The problem » Copy out everything from the start of the records down to the line containing "Action: pos(1903,490)", including that line.
════
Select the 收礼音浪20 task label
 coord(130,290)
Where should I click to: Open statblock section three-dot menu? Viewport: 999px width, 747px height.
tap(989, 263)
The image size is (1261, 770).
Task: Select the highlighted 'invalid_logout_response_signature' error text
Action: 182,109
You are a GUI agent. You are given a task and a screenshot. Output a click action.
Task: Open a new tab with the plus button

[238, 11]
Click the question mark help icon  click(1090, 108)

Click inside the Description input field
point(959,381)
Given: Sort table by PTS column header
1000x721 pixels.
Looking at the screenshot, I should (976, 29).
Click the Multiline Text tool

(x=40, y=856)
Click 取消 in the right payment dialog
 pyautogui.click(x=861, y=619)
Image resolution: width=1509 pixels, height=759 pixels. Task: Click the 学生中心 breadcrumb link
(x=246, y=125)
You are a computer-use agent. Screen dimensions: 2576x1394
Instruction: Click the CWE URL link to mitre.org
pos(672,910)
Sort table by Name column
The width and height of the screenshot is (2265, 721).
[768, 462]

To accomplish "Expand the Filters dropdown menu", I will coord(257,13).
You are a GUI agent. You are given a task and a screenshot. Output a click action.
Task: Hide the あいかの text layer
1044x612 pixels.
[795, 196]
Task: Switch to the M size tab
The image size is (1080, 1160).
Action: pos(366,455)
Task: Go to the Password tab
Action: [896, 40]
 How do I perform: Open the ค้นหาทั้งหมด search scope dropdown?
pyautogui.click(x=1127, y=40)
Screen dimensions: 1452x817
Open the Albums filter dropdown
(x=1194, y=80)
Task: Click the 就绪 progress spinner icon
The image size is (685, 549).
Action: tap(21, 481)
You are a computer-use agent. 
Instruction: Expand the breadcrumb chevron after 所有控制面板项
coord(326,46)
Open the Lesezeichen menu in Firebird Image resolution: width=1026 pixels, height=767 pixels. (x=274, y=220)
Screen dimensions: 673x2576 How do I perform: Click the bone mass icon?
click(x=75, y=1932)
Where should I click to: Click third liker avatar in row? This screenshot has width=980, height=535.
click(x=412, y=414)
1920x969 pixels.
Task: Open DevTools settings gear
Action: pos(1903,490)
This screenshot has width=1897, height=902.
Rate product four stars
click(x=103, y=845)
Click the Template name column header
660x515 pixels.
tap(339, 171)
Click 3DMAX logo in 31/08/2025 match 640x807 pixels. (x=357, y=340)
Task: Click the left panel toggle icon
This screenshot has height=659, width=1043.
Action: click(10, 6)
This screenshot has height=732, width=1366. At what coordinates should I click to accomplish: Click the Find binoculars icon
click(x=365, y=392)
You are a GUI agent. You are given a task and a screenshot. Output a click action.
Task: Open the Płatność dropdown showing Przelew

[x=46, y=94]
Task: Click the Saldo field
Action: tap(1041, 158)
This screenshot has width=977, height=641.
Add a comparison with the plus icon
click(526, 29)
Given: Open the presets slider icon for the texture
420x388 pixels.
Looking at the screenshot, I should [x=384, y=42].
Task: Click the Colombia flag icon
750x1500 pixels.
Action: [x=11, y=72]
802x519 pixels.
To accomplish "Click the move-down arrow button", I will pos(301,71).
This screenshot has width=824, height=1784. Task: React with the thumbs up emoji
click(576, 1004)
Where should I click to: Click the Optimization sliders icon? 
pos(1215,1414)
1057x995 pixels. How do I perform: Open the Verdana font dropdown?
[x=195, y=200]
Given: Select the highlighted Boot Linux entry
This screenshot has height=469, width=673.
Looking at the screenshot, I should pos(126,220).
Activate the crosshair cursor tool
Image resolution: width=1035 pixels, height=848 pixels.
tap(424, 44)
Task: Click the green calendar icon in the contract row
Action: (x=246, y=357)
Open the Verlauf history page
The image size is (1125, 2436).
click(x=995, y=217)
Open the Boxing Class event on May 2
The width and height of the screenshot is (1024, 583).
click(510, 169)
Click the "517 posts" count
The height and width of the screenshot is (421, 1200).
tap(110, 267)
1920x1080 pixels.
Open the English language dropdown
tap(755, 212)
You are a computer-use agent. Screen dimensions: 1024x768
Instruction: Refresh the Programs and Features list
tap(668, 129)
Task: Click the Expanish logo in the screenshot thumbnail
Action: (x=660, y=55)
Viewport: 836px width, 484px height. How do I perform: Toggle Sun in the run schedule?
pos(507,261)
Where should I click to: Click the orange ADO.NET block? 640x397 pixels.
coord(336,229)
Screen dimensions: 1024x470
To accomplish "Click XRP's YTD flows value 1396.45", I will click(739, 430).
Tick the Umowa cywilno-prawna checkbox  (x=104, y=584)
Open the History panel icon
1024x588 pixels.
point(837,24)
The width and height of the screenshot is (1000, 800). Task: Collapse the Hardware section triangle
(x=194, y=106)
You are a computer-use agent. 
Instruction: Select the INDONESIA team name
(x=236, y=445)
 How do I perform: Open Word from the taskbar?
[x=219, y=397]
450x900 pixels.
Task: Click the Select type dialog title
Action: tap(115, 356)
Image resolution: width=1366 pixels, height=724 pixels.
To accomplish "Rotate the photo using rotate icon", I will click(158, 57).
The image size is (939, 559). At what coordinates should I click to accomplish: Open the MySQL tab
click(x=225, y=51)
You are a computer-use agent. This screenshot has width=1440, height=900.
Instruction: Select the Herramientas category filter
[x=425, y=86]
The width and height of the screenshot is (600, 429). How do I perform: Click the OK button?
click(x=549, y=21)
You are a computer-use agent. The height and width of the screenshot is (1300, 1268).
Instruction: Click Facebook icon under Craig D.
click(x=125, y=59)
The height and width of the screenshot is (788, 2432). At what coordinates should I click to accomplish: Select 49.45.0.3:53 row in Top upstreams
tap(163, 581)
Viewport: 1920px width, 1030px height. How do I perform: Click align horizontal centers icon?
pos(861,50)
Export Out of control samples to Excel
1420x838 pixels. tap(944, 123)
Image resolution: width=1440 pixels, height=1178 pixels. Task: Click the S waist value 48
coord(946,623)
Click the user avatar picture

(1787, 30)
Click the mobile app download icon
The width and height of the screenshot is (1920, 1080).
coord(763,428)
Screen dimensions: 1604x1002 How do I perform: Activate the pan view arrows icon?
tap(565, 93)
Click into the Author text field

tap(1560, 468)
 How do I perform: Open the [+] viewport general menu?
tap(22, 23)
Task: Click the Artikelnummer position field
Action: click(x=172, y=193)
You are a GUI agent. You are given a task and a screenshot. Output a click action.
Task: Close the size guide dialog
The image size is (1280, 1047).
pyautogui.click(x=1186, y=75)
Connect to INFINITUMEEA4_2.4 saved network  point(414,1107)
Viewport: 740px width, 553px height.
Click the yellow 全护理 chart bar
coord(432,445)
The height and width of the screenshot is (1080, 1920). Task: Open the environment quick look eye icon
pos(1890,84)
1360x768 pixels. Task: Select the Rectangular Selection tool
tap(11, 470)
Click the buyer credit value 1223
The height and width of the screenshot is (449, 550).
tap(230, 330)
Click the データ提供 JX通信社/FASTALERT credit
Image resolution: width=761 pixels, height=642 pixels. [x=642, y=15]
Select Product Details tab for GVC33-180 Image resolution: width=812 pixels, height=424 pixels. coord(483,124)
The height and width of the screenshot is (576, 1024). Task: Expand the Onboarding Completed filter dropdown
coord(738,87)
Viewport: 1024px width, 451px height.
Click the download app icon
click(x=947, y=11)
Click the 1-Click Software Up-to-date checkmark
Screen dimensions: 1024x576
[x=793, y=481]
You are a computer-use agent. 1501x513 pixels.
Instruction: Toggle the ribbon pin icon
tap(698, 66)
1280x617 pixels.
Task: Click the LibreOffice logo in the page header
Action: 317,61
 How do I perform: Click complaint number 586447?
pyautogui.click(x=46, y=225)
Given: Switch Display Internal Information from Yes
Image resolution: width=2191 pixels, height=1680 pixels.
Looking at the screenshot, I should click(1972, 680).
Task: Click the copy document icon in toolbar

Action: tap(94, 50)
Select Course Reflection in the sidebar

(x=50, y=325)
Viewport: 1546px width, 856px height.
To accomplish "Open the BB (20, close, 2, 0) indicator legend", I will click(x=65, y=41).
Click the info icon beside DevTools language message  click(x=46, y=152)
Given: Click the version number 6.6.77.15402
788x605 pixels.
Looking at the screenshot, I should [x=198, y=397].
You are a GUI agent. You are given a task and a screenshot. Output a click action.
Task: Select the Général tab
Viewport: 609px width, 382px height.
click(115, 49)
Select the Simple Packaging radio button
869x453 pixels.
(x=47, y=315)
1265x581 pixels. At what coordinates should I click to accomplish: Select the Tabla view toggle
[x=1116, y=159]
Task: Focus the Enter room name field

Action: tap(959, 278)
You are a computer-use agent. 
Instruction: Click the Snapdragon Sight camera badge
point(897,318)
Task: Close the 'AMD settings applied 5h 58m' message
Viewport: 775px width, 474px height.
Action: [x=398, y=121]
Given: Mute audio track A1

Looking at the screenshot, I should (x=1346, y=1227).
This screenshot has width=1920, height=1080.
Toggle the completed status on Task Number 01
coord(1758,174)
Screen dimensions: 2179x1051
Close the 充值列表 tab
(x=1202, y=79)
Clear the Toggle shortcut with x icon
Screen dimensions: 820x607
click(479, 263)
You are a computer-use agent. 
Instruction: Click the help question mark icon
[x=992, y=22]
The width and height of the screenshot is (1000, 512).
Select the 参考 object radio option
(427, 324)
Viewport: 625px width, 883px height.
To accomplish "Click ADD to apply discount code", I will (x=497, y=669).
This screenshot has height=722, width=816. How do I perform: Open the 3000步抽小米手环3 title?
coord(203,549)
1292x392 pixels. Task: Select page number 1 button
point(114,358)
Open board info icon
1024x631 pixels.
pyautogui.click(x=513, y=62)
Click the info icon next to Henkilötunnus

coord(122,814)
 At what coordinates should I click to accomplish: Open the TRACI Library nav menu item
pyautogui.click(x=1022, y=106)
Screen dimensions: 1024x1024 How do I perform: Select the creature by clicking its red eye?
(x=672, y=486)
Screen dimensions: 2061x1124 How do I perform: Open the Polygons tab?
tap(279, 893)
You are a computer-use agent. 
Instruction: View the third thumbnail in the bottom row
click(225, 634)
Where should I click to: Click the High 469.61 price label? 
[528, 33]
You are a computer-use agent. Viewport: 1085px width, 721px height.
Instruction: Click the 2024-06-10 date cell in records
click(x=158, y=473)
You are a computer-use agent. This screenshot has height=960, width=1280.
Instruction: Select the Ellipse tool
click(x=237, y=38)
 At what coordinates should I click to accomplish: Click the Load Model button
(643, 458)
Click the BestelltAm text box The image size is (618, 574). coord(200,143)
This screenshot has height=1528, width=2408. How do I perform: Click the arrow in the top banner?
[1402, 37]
════
Solution to this task »
Select the 收礼音浪20 task label
 coord(130,290)
Where should I click to: Open statblock section three-dot menu? Viewport: 999px width, 747px height.
tap(989, 263)
The image size is (1261, 770).
Task: Select the highlighted 'invalid_logout_response_signature' error text
Action: 182,109
You are a GUI agent. You are given a task and a screenshot. Output a click action.
Task: Open a new tab with the plus button

[238, 11]
Click the question mark help icon  click(1090, 108)

Click inside the Description input field
point(959,381)
Given: Sort table by PTS column header
1000x721 pixels.
Looking at the screenshot, I should (976, 29).
Click the Multiline Text tool

(x=40, y=856)
Click 取消 in the right payment dialog
 pyautogui.click(x=861, y=619)
Image resolution: width=1509 pixels, height=759 pixels. Task: Click the 学生中心 breadcrumb link
(x=246, y=125)
You are a computer-use agent. Screen dimensions: 2576x1394
Instruction: Click the CWE URL link to mitre.org
pos(672,910)
Sort table by Name column
The width and height of the screenshot is (2265, 721).
[768, 462]

To accomplish "Expand the Filters dropdown menu", I will coord(257,13).
You are a GUI agent. You are given a task and a screenshot. Output a click action.
Task: Hide the あいかの text layer
1044x612 pixels.
[795, 196]
Task: Switch to the M size tab
The image size is (1080, 1160).
Action: pos(366,455)
Task: Go to the Password tab
Action: [896, 40]
 How do I perform: Open the ค้นหาทั้งหมด search scope dropdown?
pyautogui.click(x=1127, y=40)
Screen dimensions: 1452x817
Open the Albums filter dropdown
(x=1194, y=80)
Task: Click the 就绪 progress spinner icon
The image size is (685, 549).
Action: tap(21, 481)
You are a computer-use agent. 
Instruction: Expand the breadcrumb chevron after 所有控制面板项
coord(326,46)
Open the Lesezeichen menu in Firebird Image resolution: width=1026 pixels, height=767 pixels. (x=274, y=220)
Screen dimensions: 673x2576 How do I perform: Click the bone mass icon?
click(x=75, y=1932)
Where should I click to: Click third liker avatar in row? This screenshot has width=980, height=535.
click(x=412, y=414)
1920x969 pixels.
Task: Open DevTools settings gear
Action: pos(1903,490)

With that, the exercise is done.